[Entries from a screen grounding dataset]
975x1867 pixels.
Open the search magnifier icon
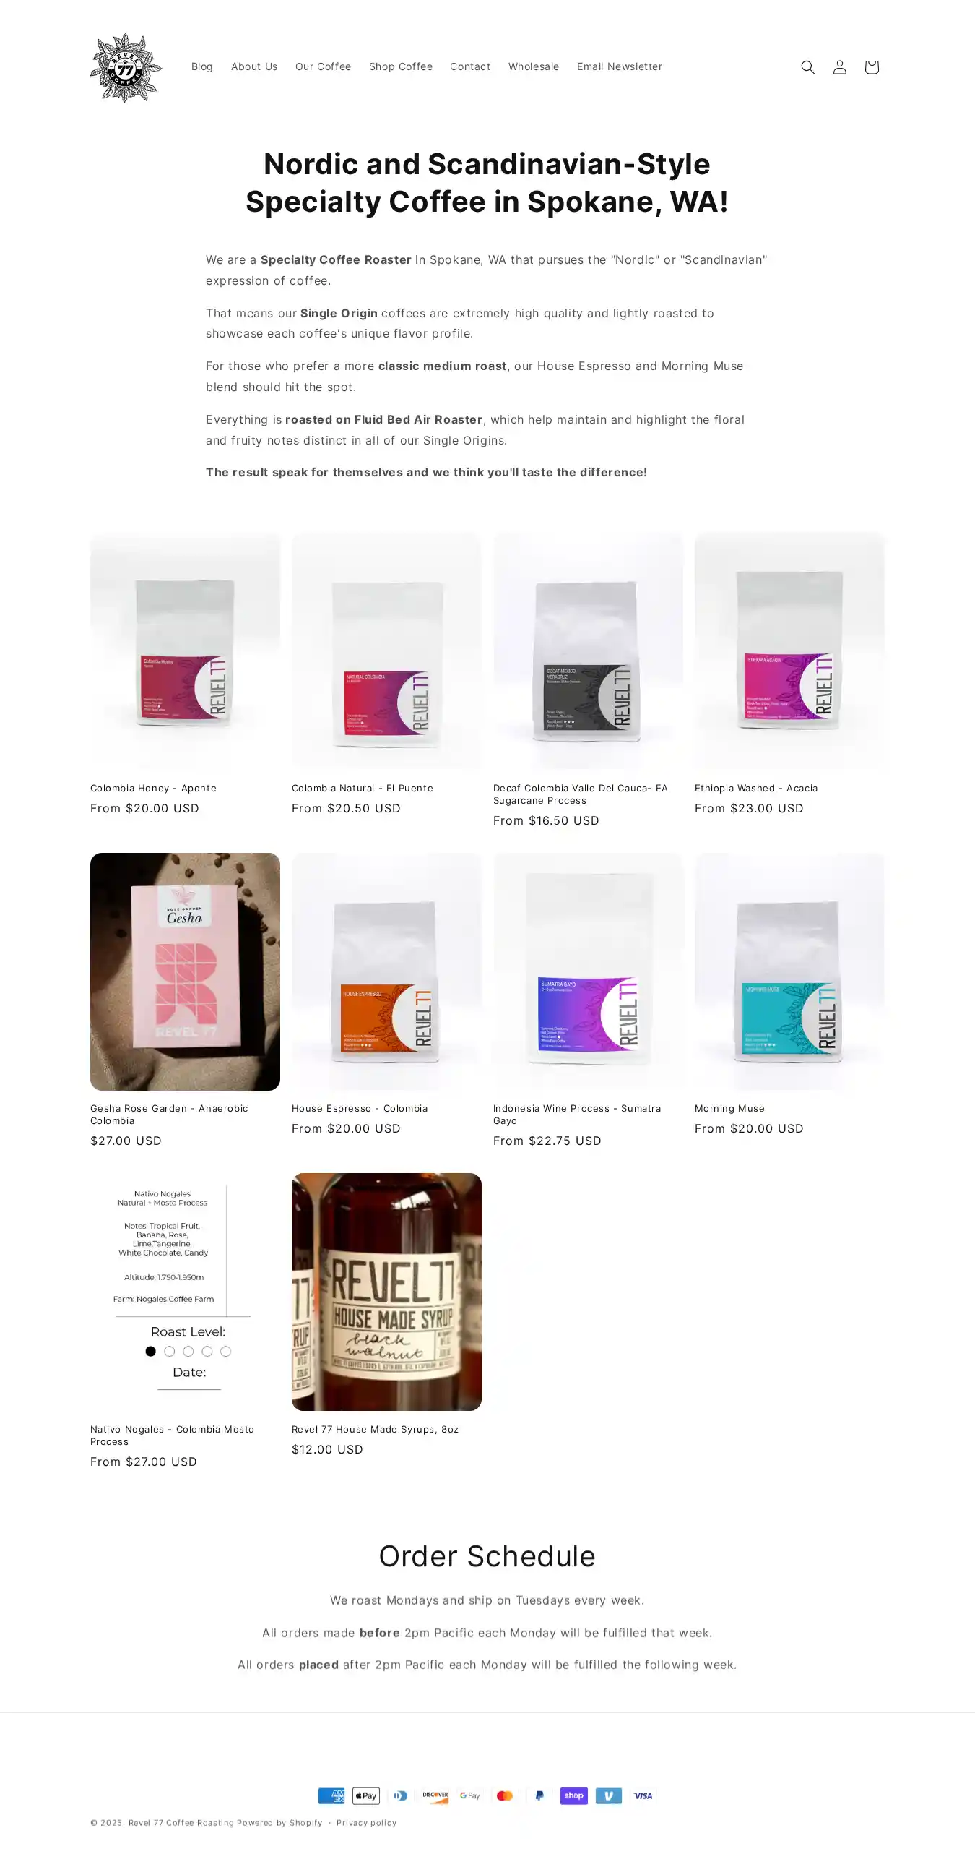coord(808,67)
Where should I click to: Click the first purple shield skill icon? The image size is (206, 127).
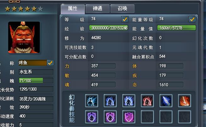92,117
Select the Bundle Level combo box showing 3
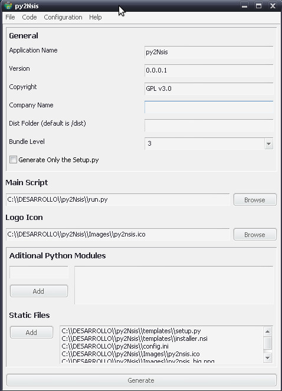The width and height of the screenshot is (282, 391). (x=209, y=144)
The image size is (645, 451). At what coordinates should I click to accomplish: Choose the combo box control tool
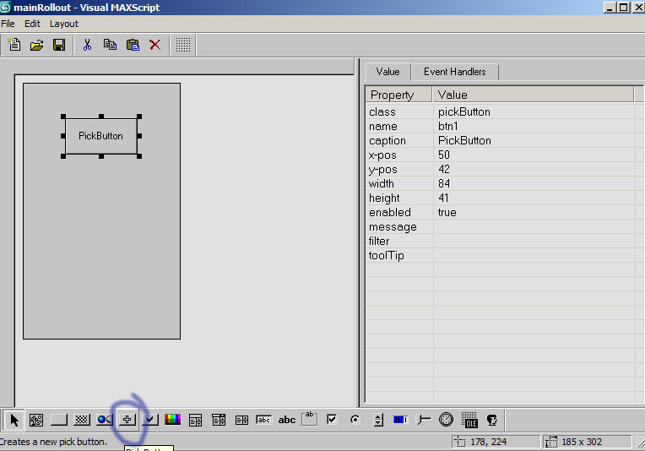[195, 420]
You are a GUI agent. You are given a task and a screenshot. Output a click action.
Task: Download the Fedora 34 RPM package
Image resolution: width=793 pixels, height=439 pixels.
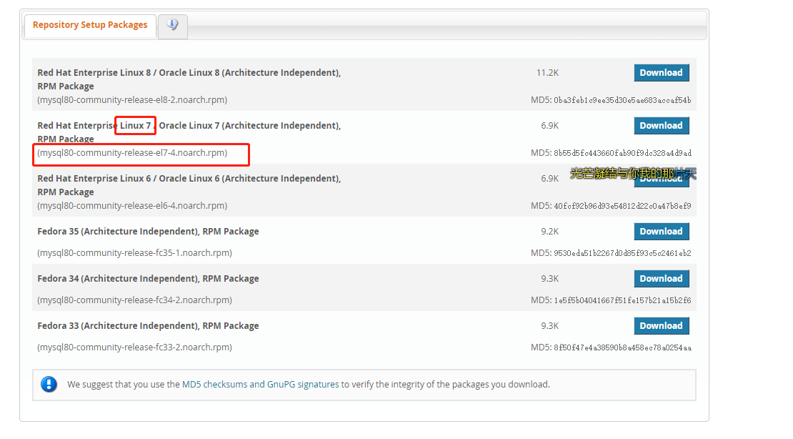click(661, 278)
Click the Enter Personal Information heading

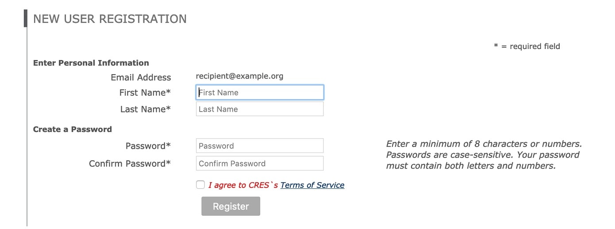91,63
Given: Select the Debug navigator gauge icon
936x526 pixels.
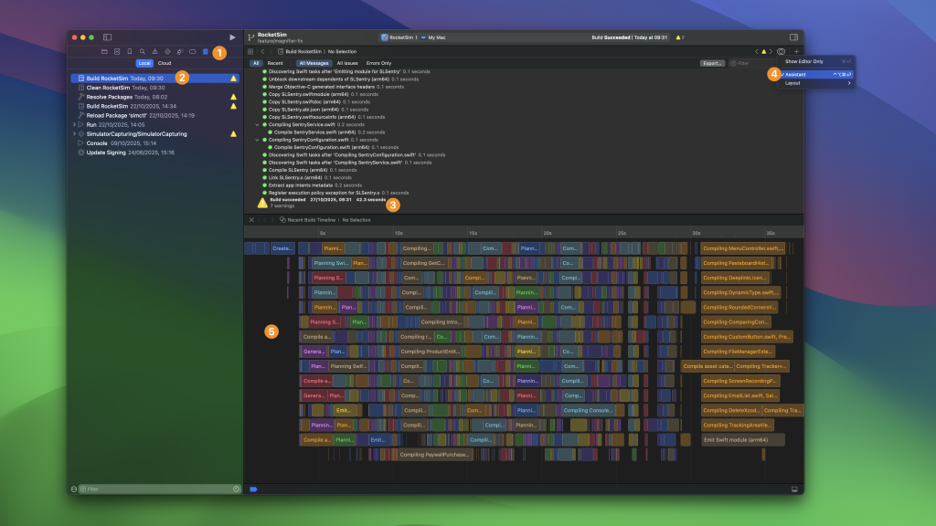Looking at the screenshot, I should [179, 52].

* **SHORT PROBLEM**: Reproduce every entry above word for word, leaving out the pictures.

* **RESPONSE**:
975x1867 pixels.
Open the search magnifier icon
coord(808,67)
Where should I click to: Click the first purple shield skill icon? The image size is (206, 127).
92,117
Select the Bundle Level combo box showing 3
The width and height of the screenshot is (282, 391). (x=209, y=144)
The image size is (645, 451). At what coordinates should I click to accomplish: Choose the combo box control tool
[195, 420]
You are a GUI agent. You are given a task and a screenshot. Output a click action.
Task: Download the Fedora 34 RPM package
Image resolution: width=793 pixels, height=439 pixels.
click(661, 278)
Click the Enter Personal Information heading

91,63
Given: Select the Debug navigator gauge icon
936x526 pixels.
Looking at the screenshot, I should [179, 52].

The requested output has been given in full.